And threading throughout the intricate tapestry of him was anger, anger, anger. Sansa gasped again, to feel it. She thought she'd been humiliated, had experienced betrayal, had felt pain, but she knew then that her own past held nothing in comparison to how Sandor had suffered.
She reached out— with her arms at first, like a ninny— before recalling she was conversing with a non-corporeal being, and trying to stretch the bounds of her mind to him. The first tentative touch was rebuffed as he recoiled from her, but Sansa persisted, crowding him with a courage fueled by her need to soothe another person who knew torment. She wrapped her mind around him, her heart throbbing in response to his misery.
Shock. Panic. Confusion. And then, "No. No."
Sansa sucked in a breath, stupefied. He had spoken. She'd heard him as clearly as if he'd shouted in her ear.
"Yes," she said, fighting to maintain her mental grip around him. "I won't hurt you."
"As if you could," he rasped, right behind her, and she leapt from the chair to spin around.
There, behind her, was a silvery outline of a man, hard to discern because of the room's dim light, but when she squinted, yes, there he was… tall and massively built, but so faded it was difficult to make out his features.
Shock shock shock.
His, and her own. He was as astonished as she that it had happened, she could tell from the poleaxed expression on his face.
Oh, his face…
A huge scar covered one half of it from hairline to chin, mottled and raw-looking. For a moment, the smell of seared flesh was pungent in Sansa's nose, and she realized with horror that she was still in his mind, and that wasn't her vivid imagination.
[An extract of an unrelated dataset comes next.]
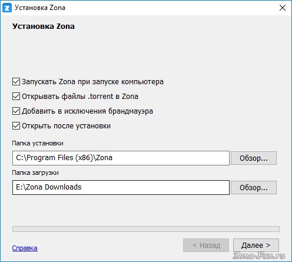Close the Zona installer window
This screenshot has height=262, width=292.
(283, 8)
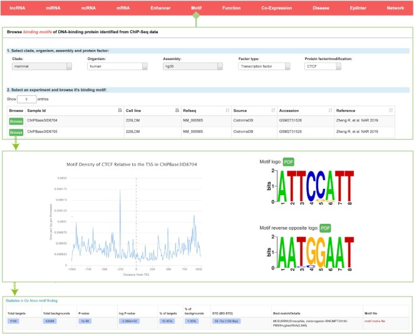Sort table by Sample Id column icon

pyautogui.click(x=120, y=111)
It was his memory of his own face cooking.
She took an aborted step forward, wanting to protect him from the flames, though they had already touched him, or wanting to comfort him, though his wounds had already healed. She could scarcely breathe past the lump in her throat, and just stared at him, speechless even as his features contorted in fury and he began a litany of the most profane curses she had ever had the misfortune to hear.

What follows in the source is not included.